[Start of Attachment]
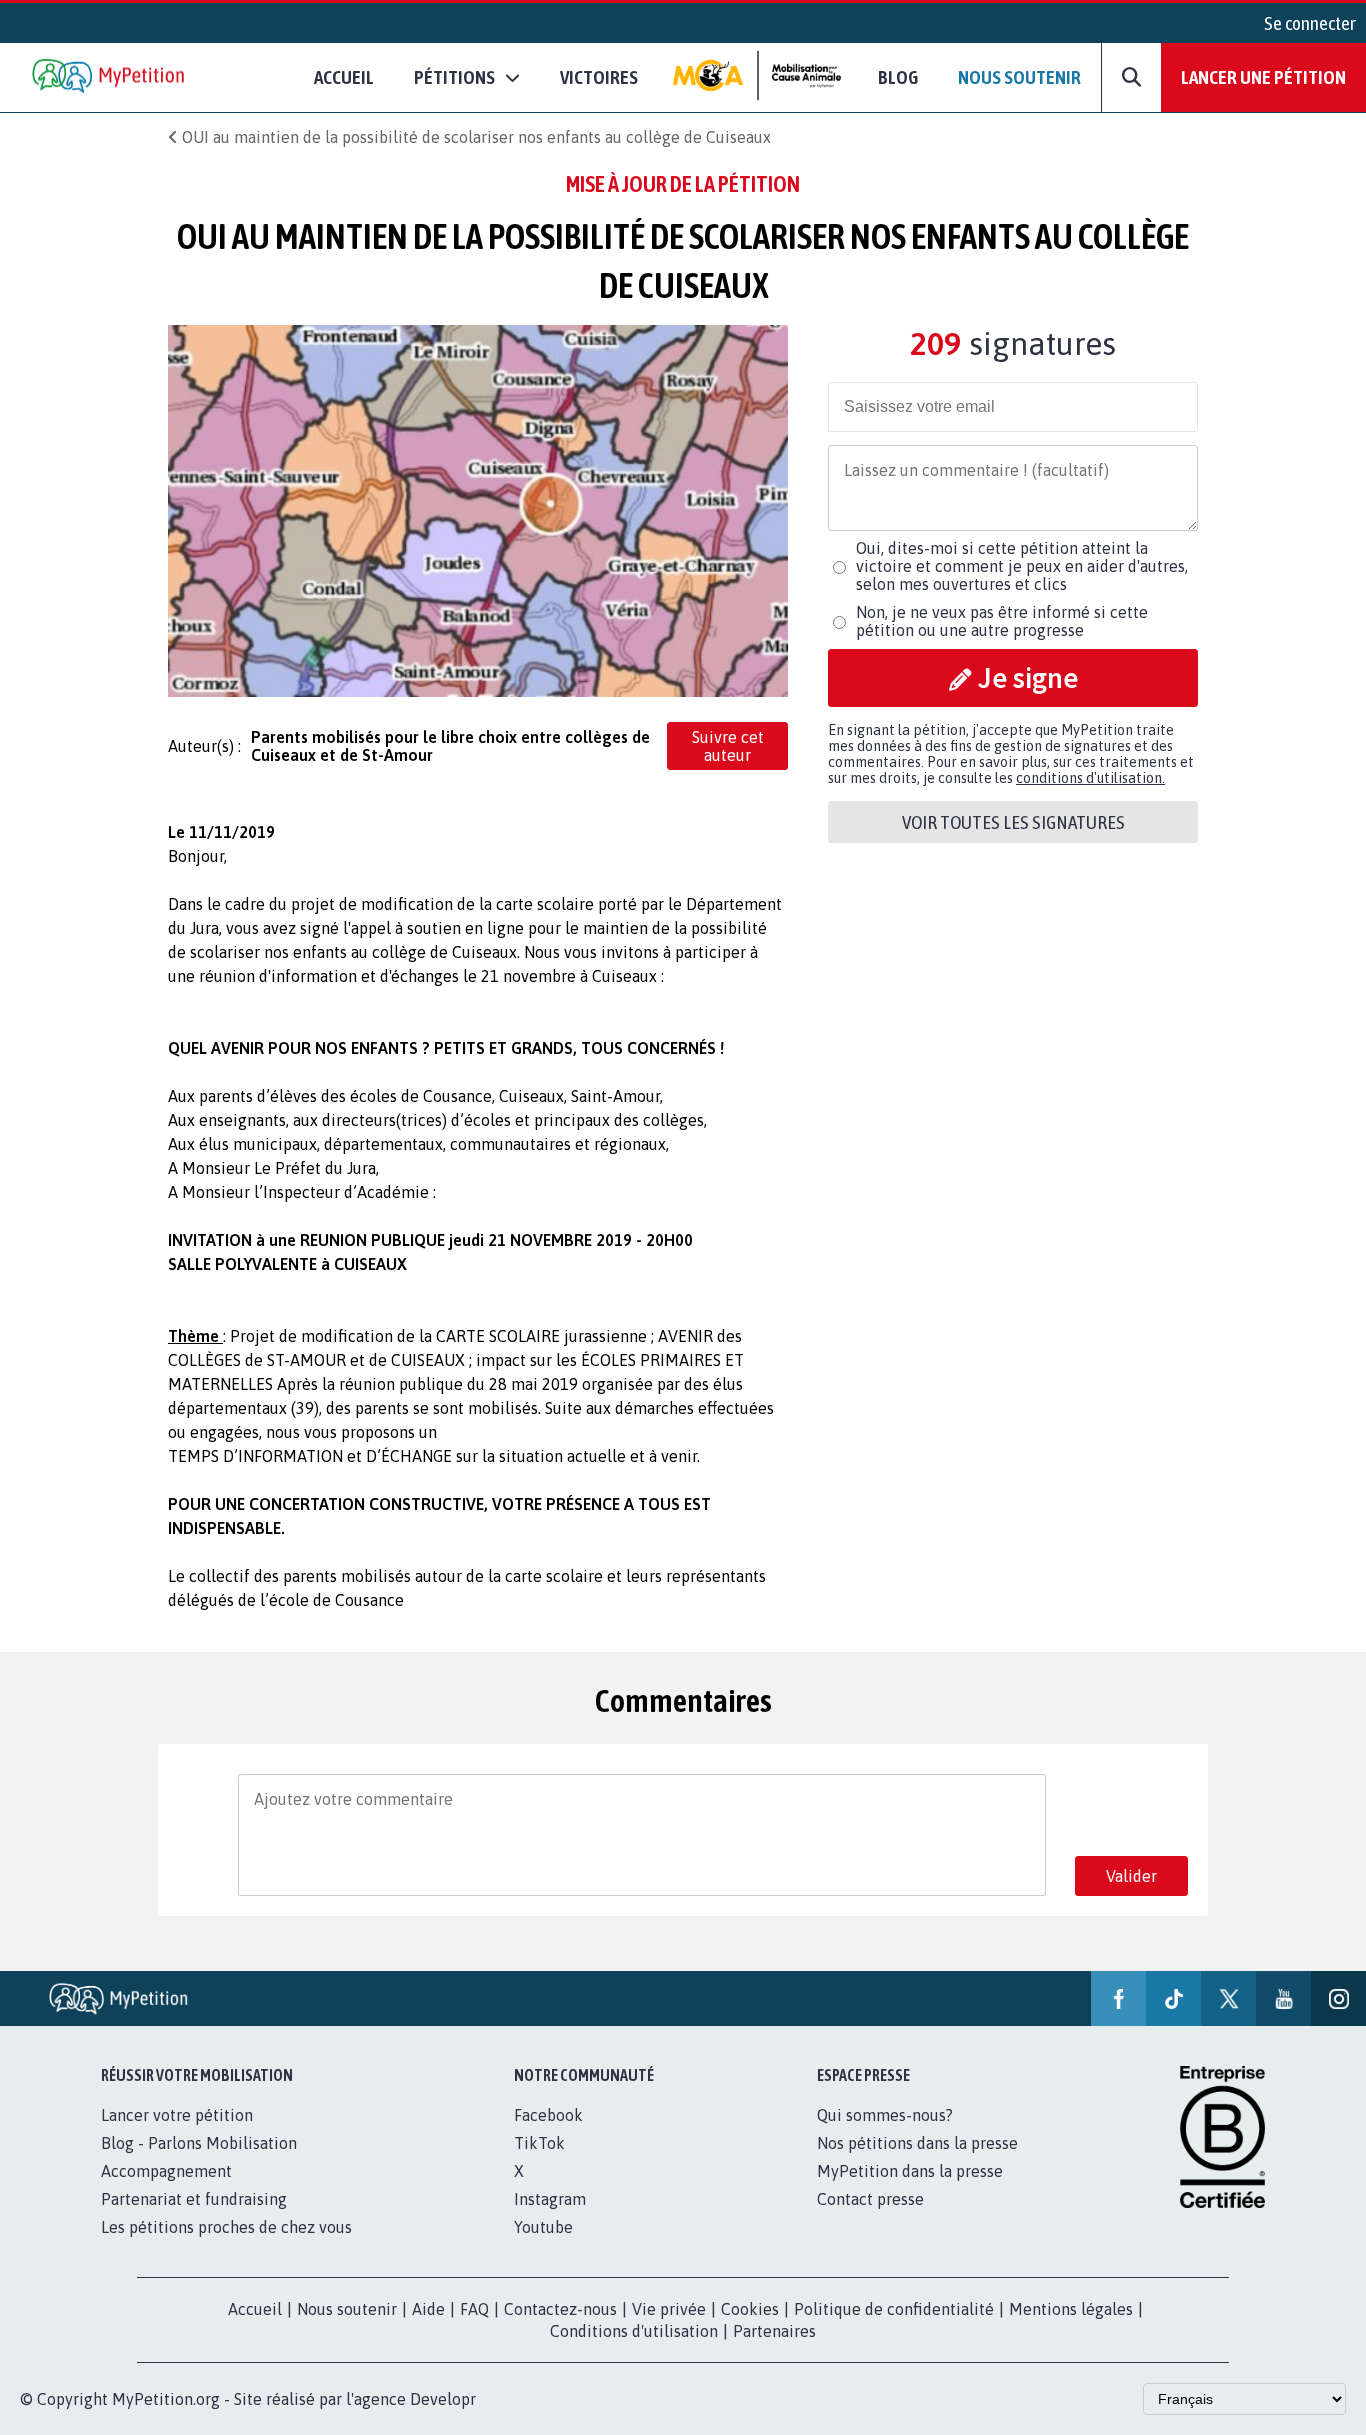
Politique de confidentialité (894, 2309)
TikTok (539, 2143)
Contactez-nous (560, 2309)
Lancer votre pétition (177, 2115)
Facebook (548, 2115)
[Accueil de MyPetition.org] (110, 77)
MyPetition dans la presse (910, 2171)
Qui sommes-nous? (885, 2115)
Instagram (550, 2199)
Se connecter (1310, 23)
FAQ (474, 2309)
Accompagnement (166, 2171)
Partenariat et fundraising (194, 2199)
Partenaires (774, 2331)
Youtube (543, 2227)
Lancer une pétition (1263, 77)
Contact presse (870, 2199)
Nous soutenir (1019, 77)
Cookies (750, 2309)
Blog (898, 77)
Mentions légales (1071, 2309)
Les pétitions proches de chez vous (226, 2227)
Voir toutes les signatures (1013, 822)
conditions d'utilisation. (1090, 778)
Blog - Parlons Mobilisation (199, 2143)
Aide (428, 2309)
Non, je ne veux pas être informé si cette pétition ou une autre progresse (1002, 621)
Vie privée (669, 2309)
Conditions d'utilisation (634, 2331)
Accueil (344, 77)
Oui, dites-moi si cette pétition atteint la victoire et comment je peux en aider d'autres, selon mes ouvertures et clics (1022, 566)
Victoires (599, 77)
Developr (443, 2399)
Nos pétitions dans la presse (917, 2143)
[End of Attachment]
* _PROBLEM TO WORK ON_
Restate the listing above word for word and skip each picture.

* _THE COMPLETED TASK_
Politique de confidentialité (894, 2309)
TikTok (539, 2143)
Contactez-nous (560, 2309)
Lancer votre pétition (177, 2115)
Facebook (548, 2115)
[Accueil de MyPetition.org] (110, 77)
MyPetition dans la presse (910, 2171)
Qui sommes-nous? (885, 2115)
Instagram (550, 2199)
Se connecter (1310, 23)
FAQ (474, 2309)
Accompagnement (166, 2171)
Partenariat et fundraising (194, 2199)
Partenaires (774, 2331)
Youtube (543, 2227)
Lancer une pétition (1263, 77)
Contact presse (870, 2199)
Nous soutenir (1019, 77)
Cookies (750, 2309)
Blog (898, 77)
Mentions légales (1071, 2309)
Les pétitions proches de chez vous (226, 2227)
Voir toutes les signatures (1013, 822)
conditions d'utilisation. (1090, 778)
Blog - Parlons Mobilisation (199, 2143)
Aide (428, 2309)
Non, je ne veux pas être informé si cette pétition ou une autre progresse (1002, 621)
Vie privée (669, 2309)
Conditions d'utilisation (634, 2331)
Accueil (344, 77)
Oui, dites-moi si cette pétition atteint la victoire et comment je peux en aider d'autres, selon mes ouvertures et clics (1022, 566)
Victoires (599, 77)
Developr (443, 2399)
Nos pétitions dans la presse (917, 2143)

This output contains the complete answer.